As I said in my previous blog post, in one of my previous roles involved performing real-time analysis of incoming sensor and telemetry data, combining streams of data of different data rates, allowing the user to write their own calculation operations on the data, and displaying it to the user. I wondered what this would have been like to implement using RX.

As an aside, it may be that the new TPL Dataflow library would be more suitable for this – and I am a bit confused about the overlap between some many different technologies, such as RX and the forthcoming C# 5.0 async, or whether TPL Dataflow replaces the Actor model in Microsoft Axum or F#).

Anyway, back with the plot…

Imagine that you have to handle incoming streams of sensor data. This doesn’t have to be hardware sensor data, it could be a phone’s GPS or accelerometer data, or incoming streams of trade data. In the old style of programming there would be a callback or event handler that would be triggered when the data arrived, and to perform aggregate calculations over multiple data streams would involve convoluted code with locks – with RX there’s none of that, just a simple linq query to combine the data:

Imagine that you had two streams of position data (here the observables are generated, but they could be observables from events, the usage is identical, which is beautiful!)

var positions = Observable.Generate(0.0, i => i < 10.0, i => i + 1.0, i => i);
var positions2 = Observable.Generate(10.0, i => i >= 0.0, i => i - 1.0, i => i);

An operator to calculate the separation is as simple as:

var separation = positions.Zip(positions2, (i, j) => new { i, j }).Select(pos => Math.Abs(pos.j - pos.i));

That’s really nice and succinct, and the logic is all in one place (instead of being spread out amongst different callbacks).

As well as calculating the difference between two positions, you might want to find the rate of change of some input data:

static void Main(string[] args)
{
const double accelerationGravity = 9.81;
var positions = Observable.Generate(0.0, i => i < 10.0, i => i + 1.0, i => accelerationGravity * i * i / 2.0);
var velocity = positions.DifferentiateWithTime();
Console.WriteLine("-- velocities -- ");
velocity.Subscribe(i => {
Console.WriteLine(i); });
var acceleration = velocity.DifferentiateWithTime();
Console.WriteLine("-- accelerations -- ");
acceleration.Subscribe(i => {
Console.WriteLine(i); });
}
}

Again, this is nice.
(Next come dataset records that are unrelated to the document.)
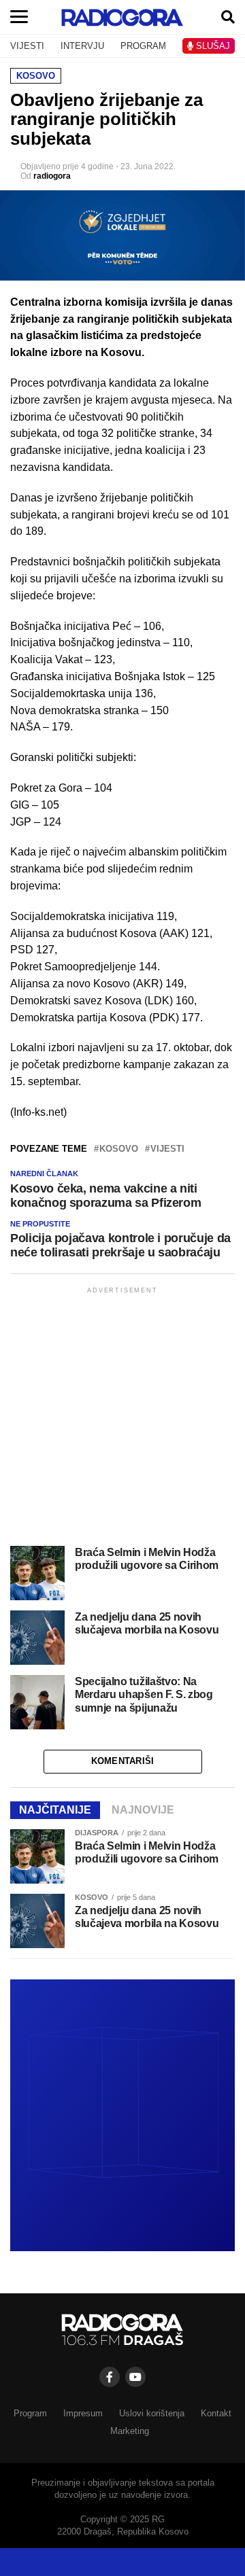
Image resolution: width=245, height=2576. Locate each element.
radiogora (52, 176)
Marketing (129, 2431)
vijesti (167, 1149)
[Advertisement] (122, 1418)
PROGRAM (143, 46)
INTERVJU (82, 46)
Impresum (83, 2413)
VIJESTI (27, 46)
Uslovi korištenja (151, 2413)
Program (30, 2413)
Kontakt (216, 2413)
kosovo (118, 1149)
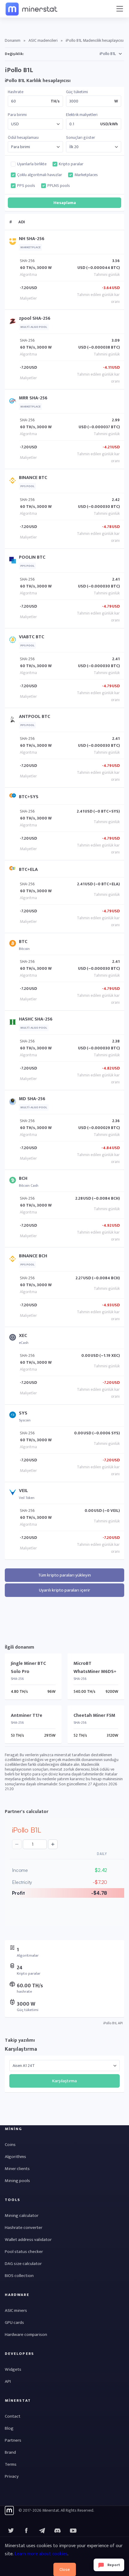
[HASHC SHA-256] (14, 1023)
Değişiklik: (14, 53)
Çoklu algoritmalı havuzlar (39, 175)
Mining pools (17, 2180)
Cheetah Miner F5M (94, 1715)
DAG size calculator (23, 2263)
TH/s (55, 101)
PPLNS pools (58, 186)
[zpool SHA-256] (14, 322)
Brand (10, 2452)
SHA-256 (27, 260)
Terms (10, 2464)
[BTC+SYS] (14, 796)
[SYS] (14, 1416)
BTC (23, 942)
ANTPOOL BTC (34, 717)
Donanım (12, 40)
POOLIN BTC (32, 557)
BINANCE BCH (33, 1256)
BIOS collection (19, 2275)
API (8, 2381)
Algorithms (15, 2156)
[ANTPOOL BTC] (14, 720)
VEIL (23, 1491)
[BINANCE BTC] (14, 482)
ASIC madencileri (43, 40)
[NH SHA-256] (14, 243)
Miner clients (17, 2168)
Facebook (26, 2531)
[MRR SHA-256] (14, 402)
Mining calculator (21, 2215)
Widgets (13, 2369)
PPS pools (26, 186)
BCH (23, 1178)
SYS (23, 1413)
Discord (73, 2531)
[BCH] (14, 1181)
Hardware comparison (26, 2334)
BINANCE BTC (33, 478)
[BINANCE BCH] (14, 1260)
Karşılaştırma (21, 2049)
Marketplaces (86, 175)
The acceleration is correctly written out for every value as 9.81 (well, within rounding errors).

DifferentiateWithTime is implemented as:

public static partial class ObservableEx2
{
public static IObservable<double> DifferentiateWithTime(this IObservable<double> obs)
{
return (from j in obs.WindowWithCount(2) select j[1] - j[0]);
}
..

In this case we’re taking the current and previous value and taking the difference between them – this of course is assuming that we are receiving values once per second. We could include the time of each sample in a Tuple, and use the Where operator to ignore values which occur at the same time period (to avoid divide-by-zero errors).

WindowWithCount I found on StackOverflow. This takes a rolling window of values around an observables value, which can be used for operations such as a moving average.

public static IObservable<IList<TSource>> WindowWithCount<TSource>(this IObservable<TSource> source, int count)
{
Contract.Requires(source != null);
Contract.Requires(count >= 0);
return source.Publish(published =>
from x in published
from buffer in published.StartWith(x).BufferWithCount(count).Take(1)
where buffer.Count == count
select buffer
);
}

This is cool, but I am concerned that we’re returning a new list for each sample, even though we’re only interested in two values, this could be hammering the garbage collector for high rates of data. It does say in section 6.1 of the RX Design Guidelines that new operators should be composed of existing operators, unless performance is a concern – this is something I may get around to investigating in a future blog post.